* [TASK DATA]:
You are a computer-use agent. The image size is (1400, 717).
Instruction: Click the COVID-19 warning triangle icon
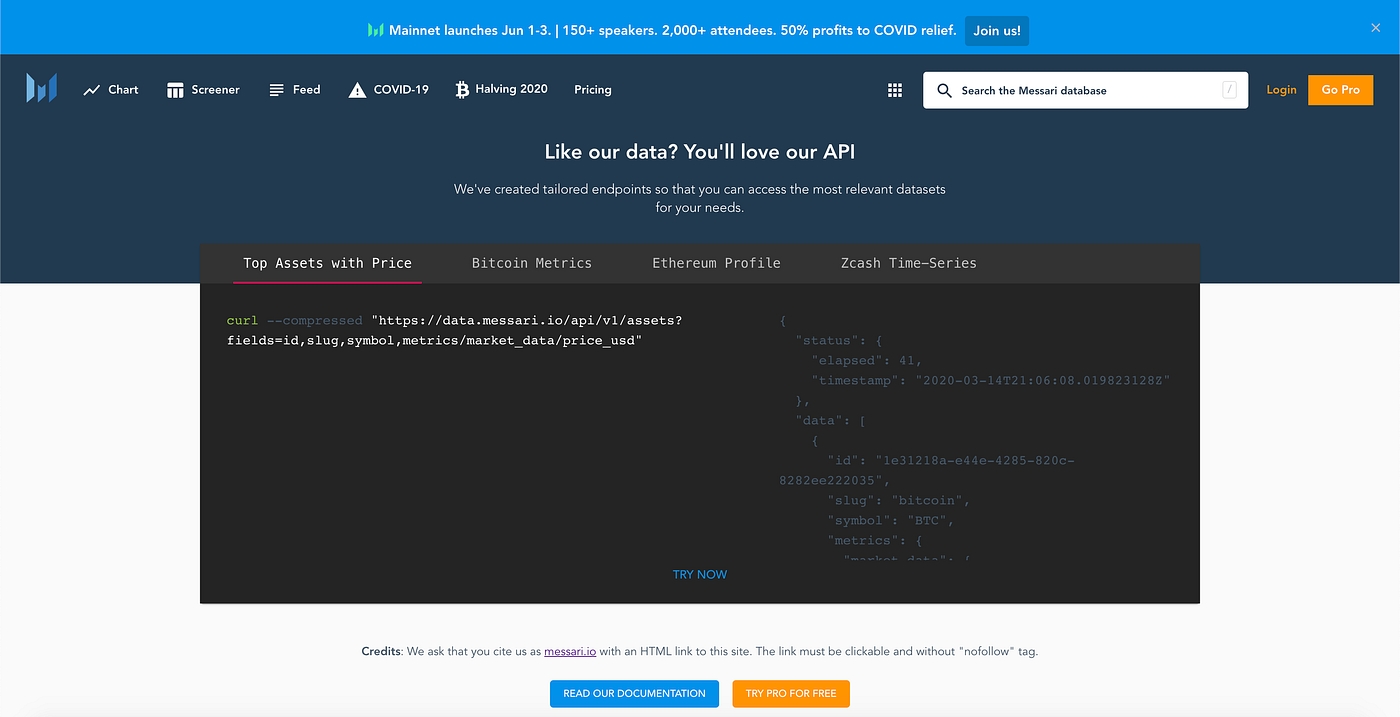point(357,90)
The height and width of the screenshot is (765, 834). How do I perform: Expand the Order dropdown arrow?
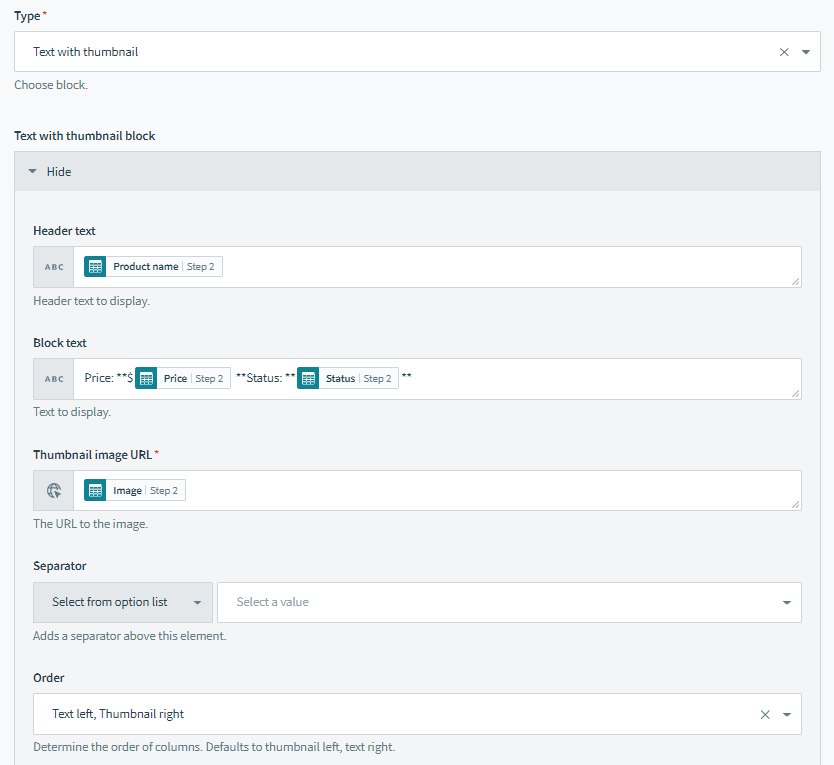tap(787, 715)
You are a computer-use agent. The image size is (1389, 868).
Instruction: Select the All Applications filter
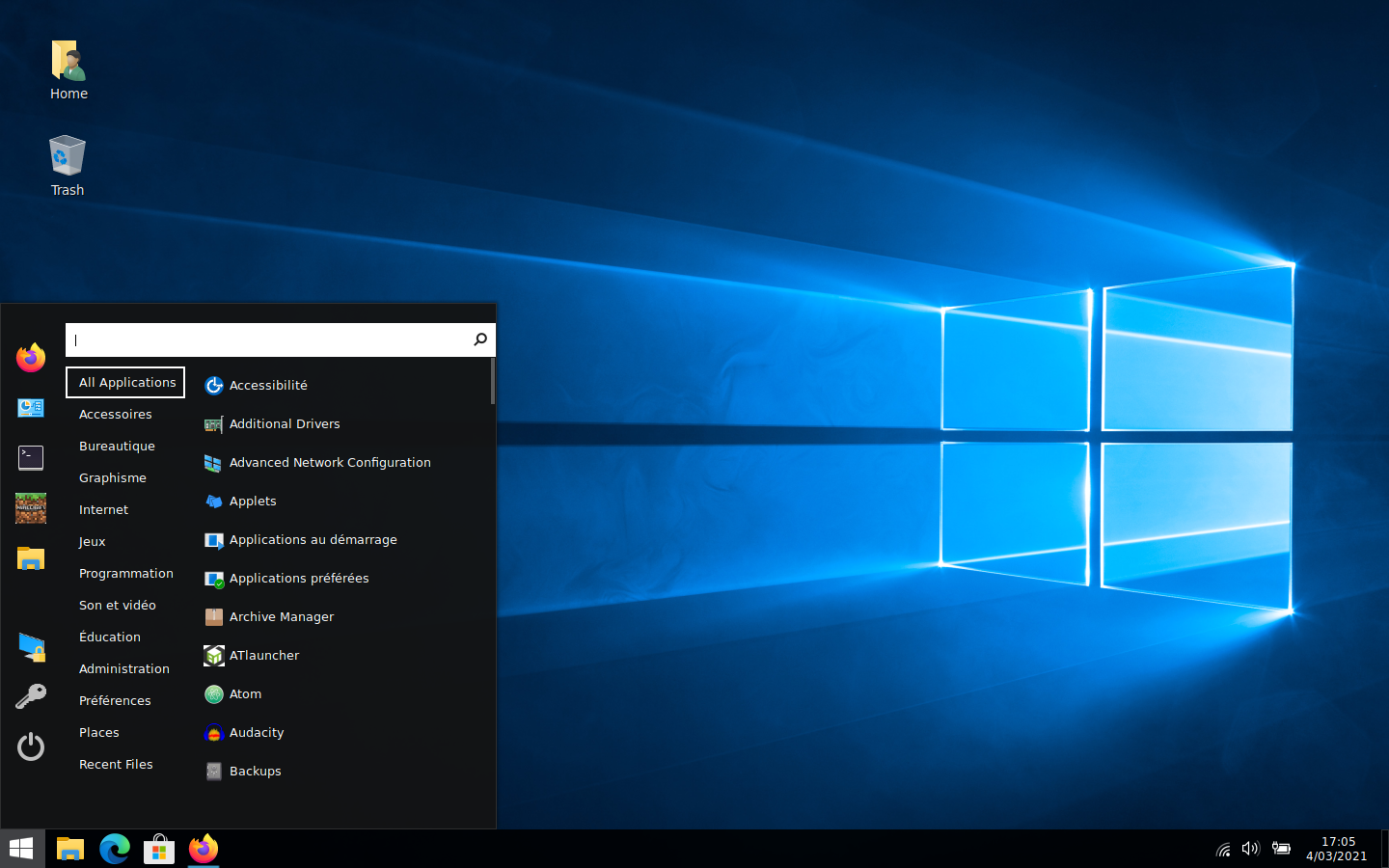(x=124, y=382)
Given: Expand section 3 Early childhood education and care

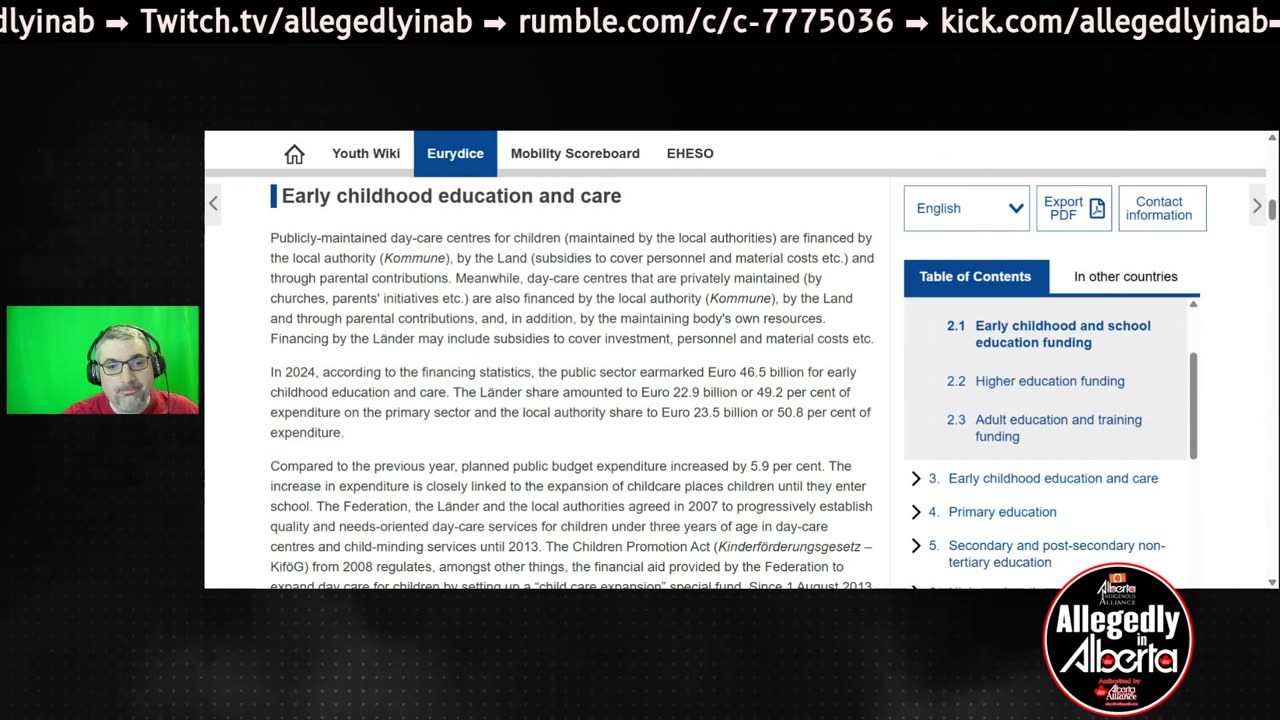Looking at the screenshot, I should click(916, 479).
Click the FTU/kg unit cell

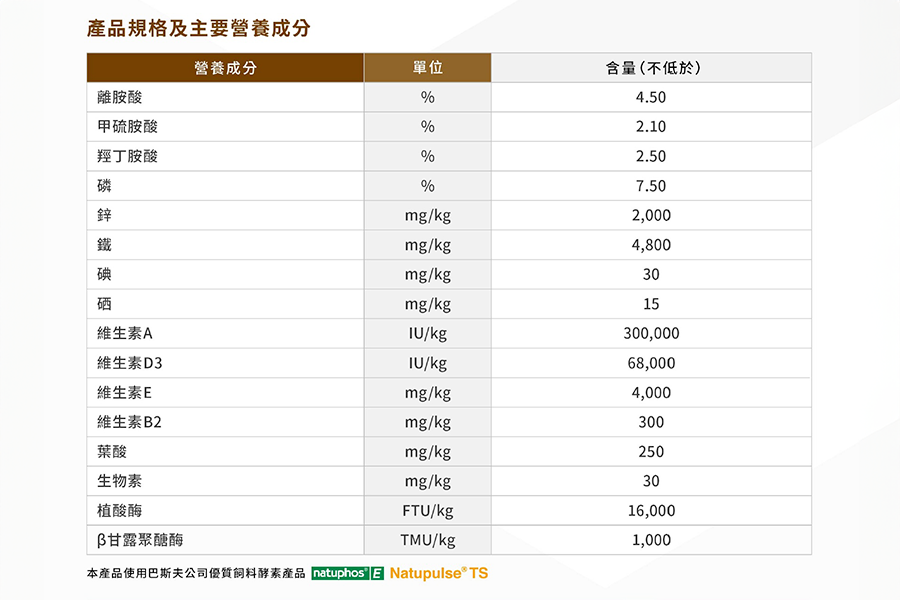427,510
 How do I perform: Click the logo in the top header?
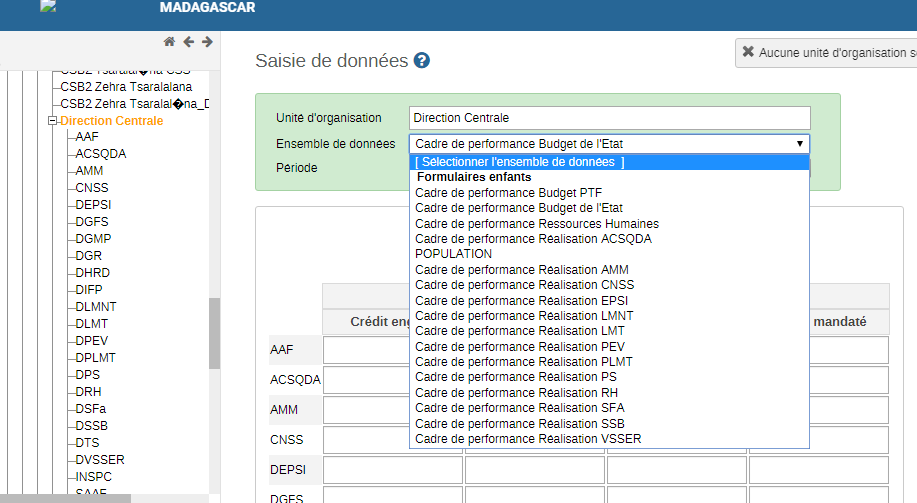tap(47, 7)
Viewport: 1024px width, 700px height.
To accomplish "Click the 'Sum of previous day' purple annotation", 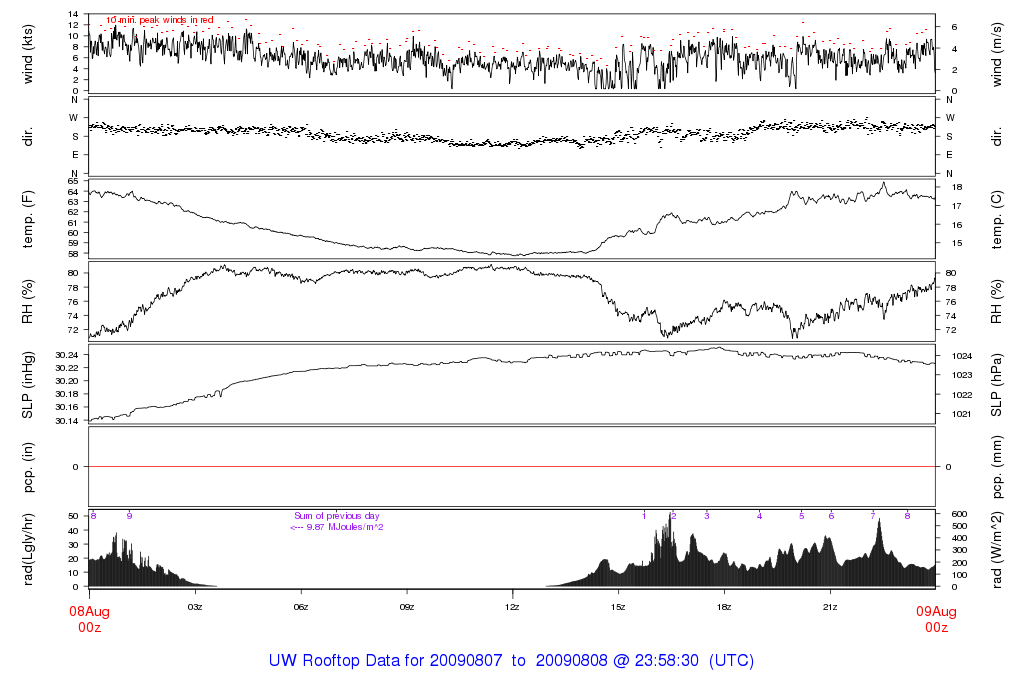I will click(x=337, y=516).
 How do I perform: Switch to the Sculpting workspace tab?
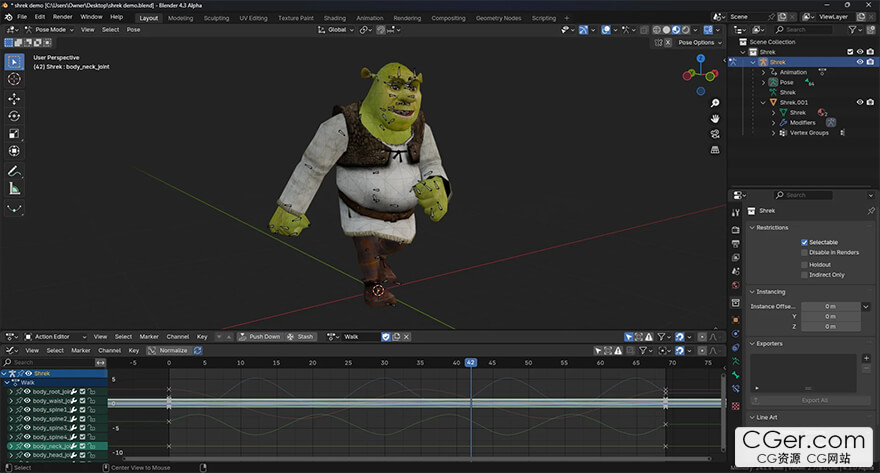point(216,17)
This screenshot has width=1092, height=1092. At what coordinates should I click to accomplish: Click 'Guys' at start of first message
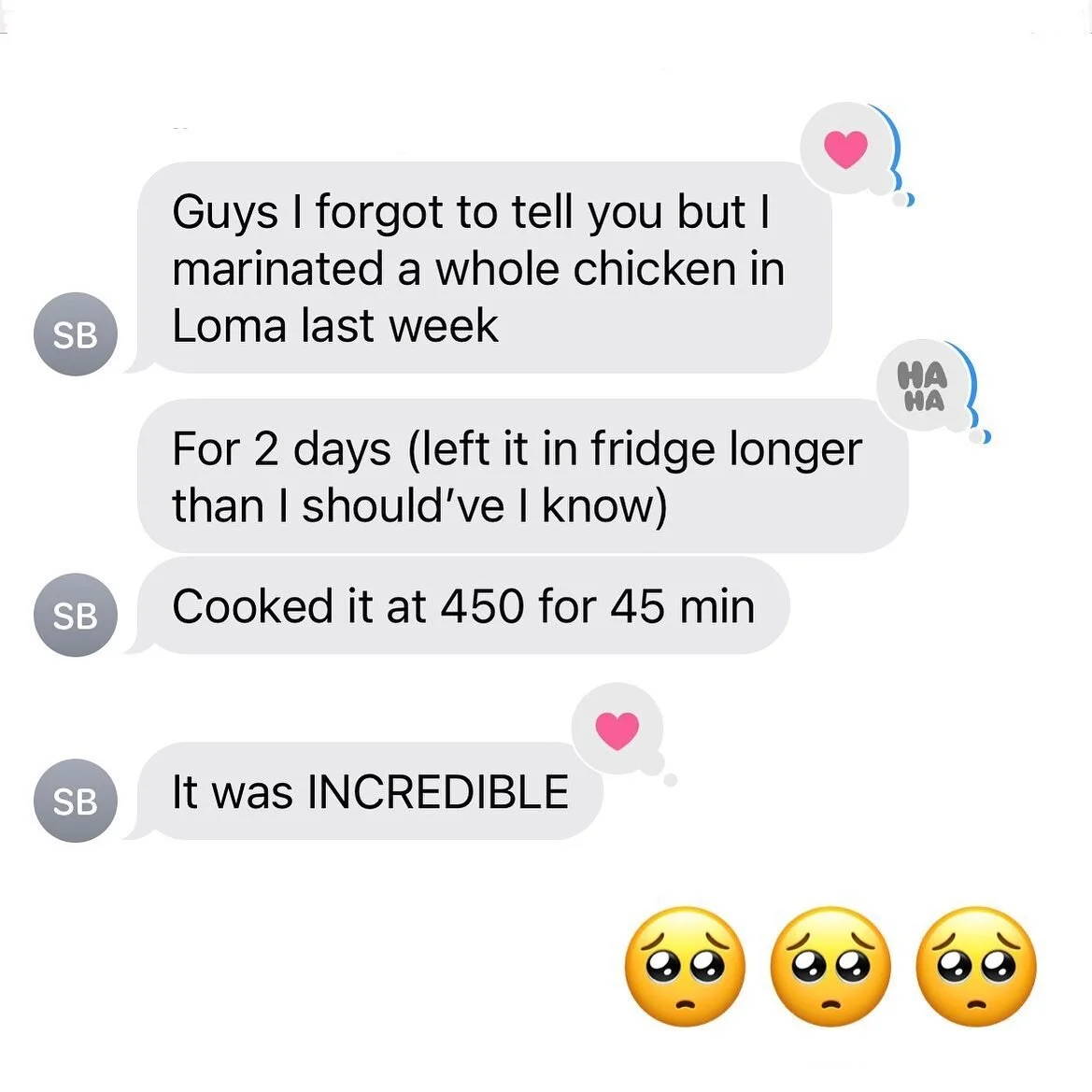[225, 213]
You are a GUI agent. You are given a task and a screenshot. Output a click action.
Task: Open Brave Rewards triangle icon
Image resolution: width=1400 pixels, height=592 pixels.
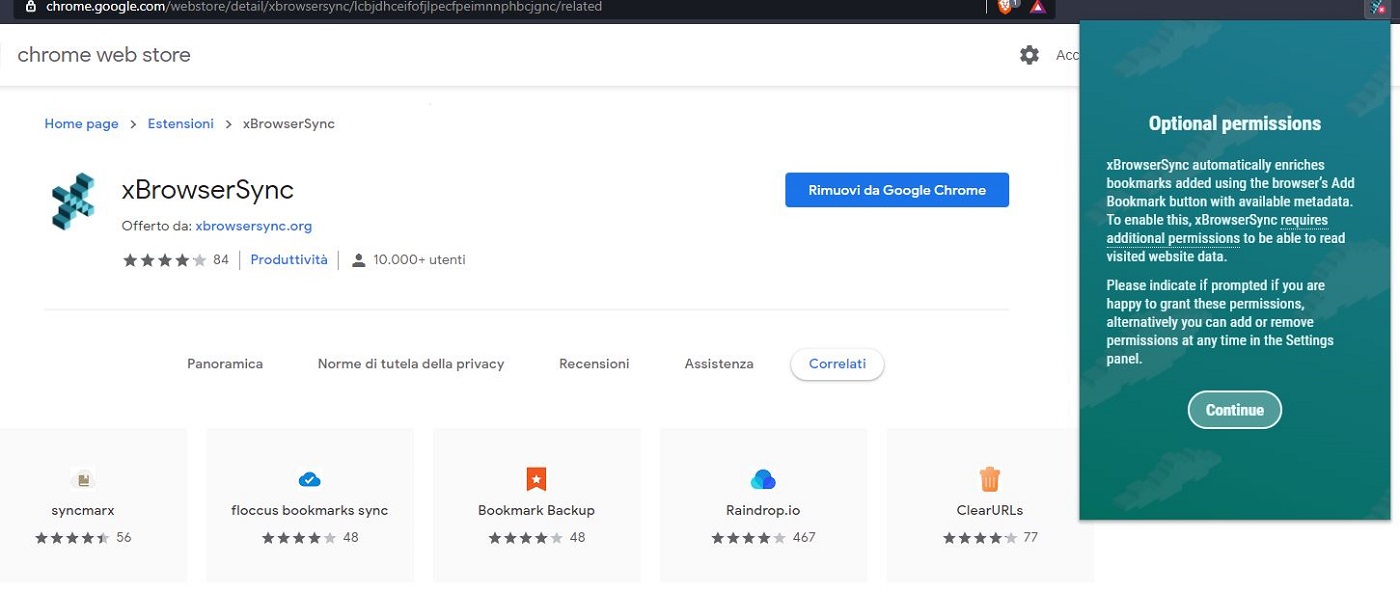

* [WHAT IS REQUIRED]: Set down exactly, from the line that contains "This screenshot has" through the last line of the data, each line as it stands, and leave the pictures out.

* [OUTPUT FOR THIS TASK]:
This screenshot has width=1092, height=1092. At what coordinates should I click to accomplish: Click 'Guys' at start of first message
[225, 213]
You are a GUI agent. You are given a task and a screenshot. Output a click action.
Task: Open Brave Rewards triangle icon
Image resolution: width=1400 pixels, height=592 pixels.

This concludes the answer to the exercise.